» **What you will do**
The entries below should be output exactly as written.

» **Given information**
**********
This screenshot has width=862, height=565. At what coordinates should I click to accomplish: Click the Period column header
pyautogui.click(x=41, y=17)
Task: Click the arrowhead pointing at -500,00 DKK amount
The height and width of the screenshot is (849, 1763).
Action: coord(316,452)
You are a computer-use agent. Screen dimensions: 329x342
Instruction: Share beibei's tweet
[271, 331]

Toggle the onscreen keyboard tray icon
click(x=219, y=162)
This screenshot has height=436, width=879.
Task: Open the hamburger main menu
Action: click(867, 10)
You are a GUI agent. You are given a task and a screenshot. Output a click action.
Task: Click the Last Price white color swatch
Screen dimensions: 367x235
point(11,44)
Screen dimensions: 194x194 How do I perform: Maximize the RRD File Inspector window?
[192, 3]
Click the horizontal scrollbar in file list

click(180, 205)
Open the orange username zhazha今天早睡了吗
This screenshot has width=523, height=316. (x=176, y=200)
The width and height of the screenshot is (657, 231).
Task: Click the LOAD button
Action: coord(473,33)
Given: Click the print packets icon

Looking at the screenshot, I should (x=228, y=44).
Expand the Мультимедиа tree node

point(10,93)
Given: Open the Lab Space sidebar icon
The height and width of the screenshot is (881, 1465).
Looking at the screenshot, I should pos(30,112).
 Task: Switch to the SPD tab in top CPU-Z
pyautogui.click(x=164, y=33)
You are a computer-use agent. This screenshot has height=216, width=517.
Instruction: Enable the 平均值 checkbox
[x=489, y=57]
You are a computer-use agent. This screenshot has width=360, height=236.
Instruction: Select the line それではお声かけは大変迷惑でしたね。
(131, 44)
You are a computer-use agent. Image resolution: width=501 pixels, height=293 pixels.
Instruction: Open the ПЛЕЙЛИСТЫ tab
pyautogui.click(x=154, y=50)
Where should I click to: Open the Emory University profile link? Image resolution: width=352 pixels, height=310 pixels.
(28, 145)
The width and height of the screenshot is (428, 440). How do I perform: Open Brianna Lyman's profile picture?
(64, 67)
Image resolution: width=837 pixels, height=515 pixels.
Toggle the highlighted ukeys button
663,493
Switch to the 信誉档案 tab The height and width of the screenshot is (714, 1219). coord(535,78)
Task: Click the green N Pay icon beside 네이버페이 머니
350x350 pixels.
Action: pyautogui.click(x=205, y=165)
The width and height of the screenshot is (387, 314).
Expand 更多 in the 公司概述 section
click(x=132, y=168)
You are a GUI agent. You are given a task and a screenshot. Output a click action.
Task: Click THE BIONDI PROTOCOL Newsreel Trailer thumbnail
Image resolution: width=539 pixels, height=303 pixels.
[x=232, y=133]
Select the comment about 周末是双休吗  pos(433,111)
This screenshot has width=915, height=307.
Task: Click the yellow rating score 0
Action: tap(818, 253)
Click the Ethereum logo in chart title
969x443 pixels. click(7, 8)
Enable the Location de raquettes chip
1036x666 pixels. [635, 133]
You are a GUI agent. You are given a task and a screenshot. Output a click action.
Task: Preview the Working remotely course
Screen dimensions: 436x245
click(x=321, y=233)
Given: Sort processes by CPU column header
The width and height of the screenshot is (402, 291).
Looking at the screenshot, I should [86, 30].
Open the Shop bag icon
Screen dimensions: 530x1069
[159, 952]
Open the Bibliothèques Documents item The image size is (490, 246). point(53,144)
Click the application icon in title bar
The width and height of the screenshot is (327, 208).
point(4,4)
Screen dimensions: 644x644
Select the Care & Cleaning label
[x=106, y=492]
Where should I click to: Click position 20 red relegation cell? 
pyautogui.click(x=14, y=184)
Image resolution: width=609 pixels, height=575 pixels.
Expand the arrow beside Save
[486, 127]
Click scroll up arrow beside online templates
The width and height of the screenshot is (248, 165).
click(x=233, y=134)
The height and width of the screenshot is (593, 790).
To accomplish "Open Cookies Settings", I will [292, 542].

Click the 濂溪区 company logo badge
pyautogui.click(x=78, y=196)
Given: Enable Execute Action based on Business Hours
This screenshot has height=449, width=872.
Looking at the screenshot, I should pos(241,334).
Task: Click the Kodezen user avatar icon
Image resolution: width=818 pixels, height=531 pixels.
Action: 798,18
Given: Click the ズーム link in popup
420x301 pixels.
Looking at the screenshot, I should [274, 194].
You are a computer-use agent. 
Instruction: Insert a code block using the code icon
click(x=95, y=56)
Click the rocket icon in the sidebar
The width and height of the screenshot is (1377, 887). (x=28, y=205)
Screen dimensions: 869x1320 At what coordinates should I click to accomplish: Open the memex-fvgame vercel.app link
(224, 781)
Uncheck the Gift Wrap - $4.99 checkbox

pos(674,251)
**********
» **Exercise response**
This screenshot has width=862, height=565. At what coordinates should I click to accomplish: Click the Period column header
pyautogui.click(x=41, y=17)
Task: Click the arrowhead pointing at -500,00 DKK amount
The height and width of the screenshot is (849, 1763).
Action: coord(316,452)
You are a computer-use agent. Screen dimensions: 329x342
Instruction: Share beibei's tweet
[271, 331]

Toggle the onscreen keyboard tray icon
click(x=219, y=162)
This screenshot has height=436, width=879.
Task: Open the hamburger main menu
Action: click(867, 10)
You are a GUI agent. You are given a task and a screenshot. Output a click action.
Task: Click the Last Price white color swatch
Screen dimensions: 367x235
point(11,44)
Screen dimensions: 194x194 How do I perform: Maximize the RRD File Inspector window?
[192, 3]
Click the horizontal scrollbar in file list

click(180, 205)
Open the orange username zhazha今天早睡了吗
This screenshot has width=523, height=316. (x=176, y=200)
The width and height of the screenshot is (657, 231).
Task: Click the LOAD button
Action: coord(473,33)
Given: Click the print packets icon

Looking at the screenshot, I should (x=228, y=44).
Expand the Мультимедиа tree node

point(10,93)
Given: Open the Lab Space sidebar icon
The height and width of the screenshot is (881, 1465).
Looking at the screenshot, I should pos(30,112).
 Task: Switch to the SPD tab in top CPU-Z
pyautogui.click(x=164, y=33)
You are a computer-use agent. This screenshot has height=216, width=517.
Instruction: Enable the 平均值 checkbox
[x=489, y=57]
You are a computer-use agent. This screenshot has width=360, height=236.
Instruction: Select the line それではお声かけは大変迷惑でしたね。
(131, 44)
You are a computer-use agent. Image resolution: width=501 pixels, height=293 pixels.
Instruction: Open the ПЛЕЙЛИСТЫ tab
pyautogui.click(x=154, y=50)
Where should I click to: Open the Emory University profile link? Image resolution: width=352 pixels, height=310 pixels.
(28, 145)
The width and height of the screenshot is (428, 440). How do I perform: Open Brianna Lyman's profile picture?
(64, 67)
Image resolution: width=837 pixels, height=515 pixels.
Toggle the highlighted ukeys button
663,493
Switch to the 信誉档案 tab The height and width of the screenshot is (714, 1219). coord(535,78)
Task: Click the green N Pay icon beside 네이버페이 머니
350x350 pixels.
Action: pyautogui.click(x=205, y=165)
The width and height of the screenshot is (387, 314).
Expand 更多 in the 公司概述 section
click(x=132, y=168)
You are a GUI agent. You are given a task and a screenshot. Output a click action.
Task: Click THE BIONDI PROTOCOL Newsreel Trailer thumbnail
Image resolution: width=539 pixels, height=303 pixels.
[x=232, y=133]
Select the comment about 周末是双休吗  pos(433,111)
This screenshot has width=915, height=307.
Task: Click the yellow rating score 0
Action: tap(818, 253)
Click the Ethereum logo in chart title
969x443 pixels. click(7, 8)
Enable the Location de raquettes chip
1036x666 pixels. [635, 133]
You are a GUI agent. You are given a task and a screenshot. Output a click action.
Task: Preview the Working remotely course
Screen dimensions: 436x245
click(x=321, y=233)
Given: Sort processes by CPU column header
The width and height of the screenshot is (402, 291).
Looking at the screenshot, I should [86, 30].
Open the Shop bag icon
Screen dimensions: 530x1069
[159, 952]
Open the Bibliothèques Documents item The image size is (490, 246). point(53,144)
Click the application icon in title bar
The width and height of the screenshot is (327, 208).
point(4,4)
Screen dimensions: 644x644
Select the Care & Cleaning label
[x=106, y=492]
Where should I click to: Click position 20 red relegation cell? 
pyautogui.click(x=14, y=184)
Image resolution: width=609 pixels, height=575 pixels.
Expand the arrow beside Save
[486, 127]
Click scroll up arrow beside online templates
The width and height of the screenshot is (248, 165).
click(x=233, y=134)
The height and width of the screenshot is (593, 790).
To accomplish "Open Cookies Settings", I will [292, 542].

Click the 濂溪区 company logo badge
pyautogui.click(x=78, y=196)
Given: Enable Execute Action based on Business Hours
This screenshot has height=449, width=872.
Looking at the screenshot, I should pos(241,334).
Task: Click the Kodezen user avatar icon
Image resolution: width=818 pixels, height=531 pixels.
Action: 798,18
Given: Click the ズーム link in popup
420x301 pixels.
Looking at the screenshot, I should [274, 194].
You are a computer-use agent. 
Instruction: Insert a code block using the code icon
click(x=95, y=56)
Click the rocket icon in the sidebar
The width and height of the screenshot is (1377, 887). (x=28, y=205)
Screen dimensions: 869x1320 At what coordinates should I click to accomplish: Open the memex-fvgame vercel.app link
(224, 781)
Uncheck the Gift Wrap - $4.99 checkbox

pos(674,251)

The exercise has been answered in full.